Negative Impact of Earliness Alleles on Potato Nitrogen Use Efficiency

Potato plants detect shorter days and colder nights as signs of impending winter, so they begin to develop tubers as a means of surviving the cold. During the winter, potato tubers lie dormant in the ground, only to spring into life and sprout new plants.
“Shorter day lengths or longer nights are a strict requirement for tuber formation in wild potato landraces, whereas mutations in the earliness locus evade this strict day length control and lead to cultivars forming tubers in long days. These variants appeared after potato introduction into Europe, whilst they were selected during modern potato breeding, most potato cultivars including at least one of the earliness alleles,” according to a recent Europatat press release.

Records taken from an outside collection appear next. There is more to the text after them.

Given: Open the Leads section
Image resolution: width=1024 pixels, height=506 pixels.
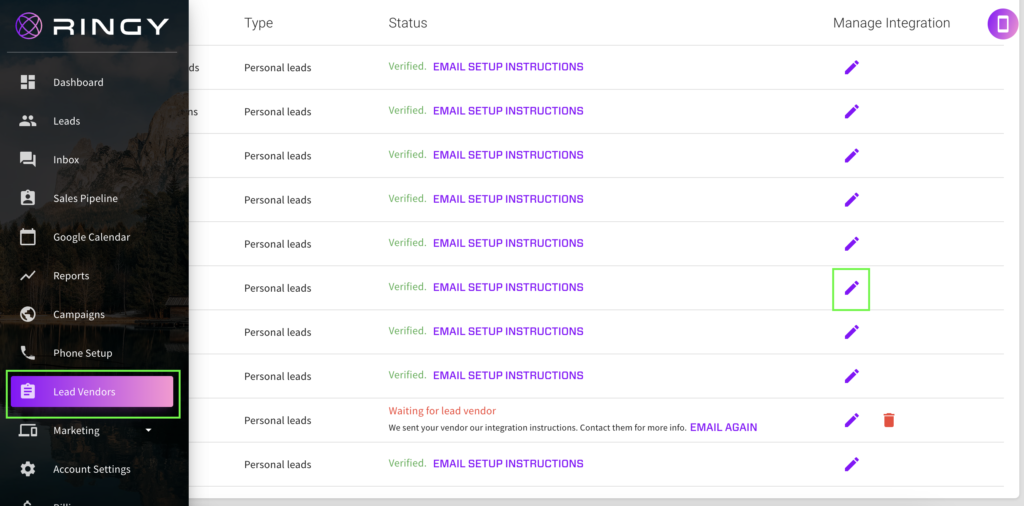Looking at the screenshot, I should (66, 121).
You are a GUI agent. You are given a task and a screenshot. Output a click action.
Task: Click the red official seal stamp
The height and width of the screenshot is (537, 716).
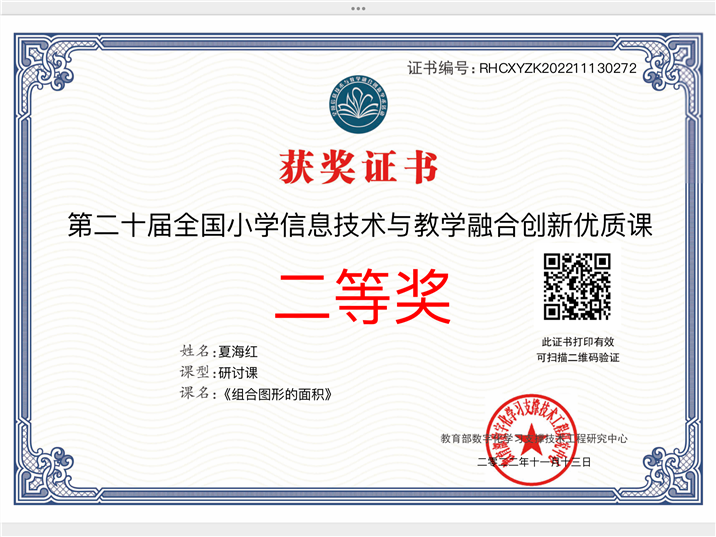pyautogui.click(x=531, y=440)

The earliness locus is associated with shortened versions of CYCLING DOF FACTOR1 (StCDF1), a DOF domain protein that has been shown to suppress the production of potato homologs for CONSTANS (StCOLs). StCOLs cause the potato SP5G FT-like gene to become active, which hurts the tuberigen’s expression (FT SP6A) and consequent tuberization. StCOLs are constitutively suppressed by the shorter StCDF1 versions, which are more stable than the full-length repressor. This suppresses the production of the SP5G gene and activates the SP6A tuberigen, even during non-inductive long days.
The direct targets of StCDF1 were discovered through a partnership between partners from the University of Wageningen and the CRAG in Barcelona. This was accomplished by combining RNA-Seq and DNA binding-affinity purification with high-throughput sequencing (DAP-Seq). These investigations revealed that StCDF1 not only functions as the conventional repressor of the day duration pathway but also regulates a wide range of targets linked to other biological processes, such as many genes associated with N metabolism.

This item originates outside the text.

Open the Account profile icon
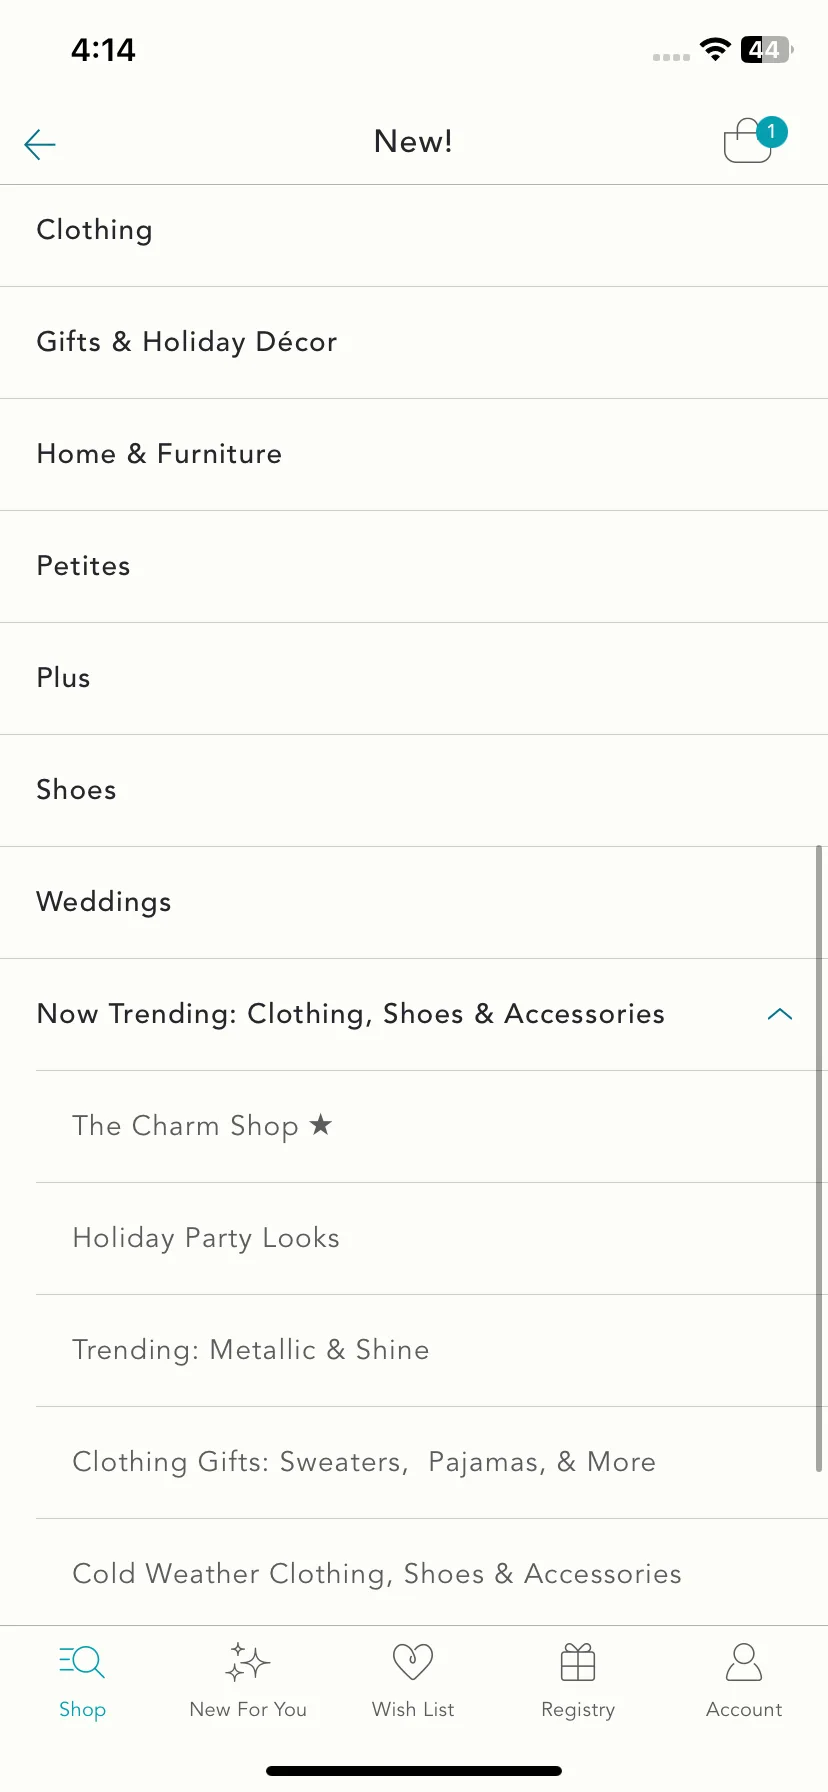The width and height of the screenshot is (828, 1792). (x=744, y=1662)
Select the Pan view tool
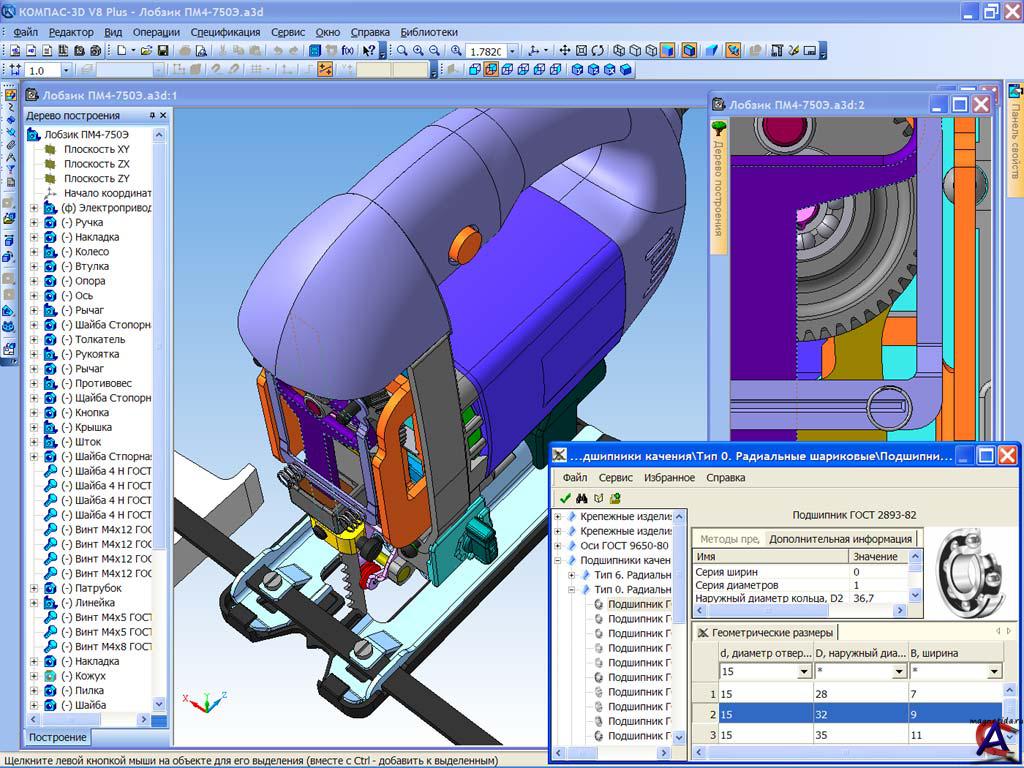The image size is (1024, 768). tap(564, 50)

“This clock output regulates diurnal expression of various nitrate and amino acid transporters and strongly suppresses NITRATE REDUCTASE (NR/NIA), a limiting enzyme in nitrate assimilation that in potato is encoded by a single locus. This observation reveals that the earliness locus, facilitating tuber formation in long days, negatively affects nitrogen use efficiency (NUE), thus making modern potato cultivars more dependent on nitrate fertilizers for high tuber yields,” the experts mentioned.
The results of this study suggest that increasing the number of NIA2 copies from other plants or eliminating the StCDF1-binding sites from the potato NIA1 promoter have great potential to improve the efficiency of potato nitrate consumption.
The Horizon 2020 EU project Accelerated Development of multiple-stress tolerAnt PoTato (ADAPT), in which Europatat is participating, aims to understand the signaling pathways for single and combined abiotic stresses to the selection of potato cultivars more resilient to climate change.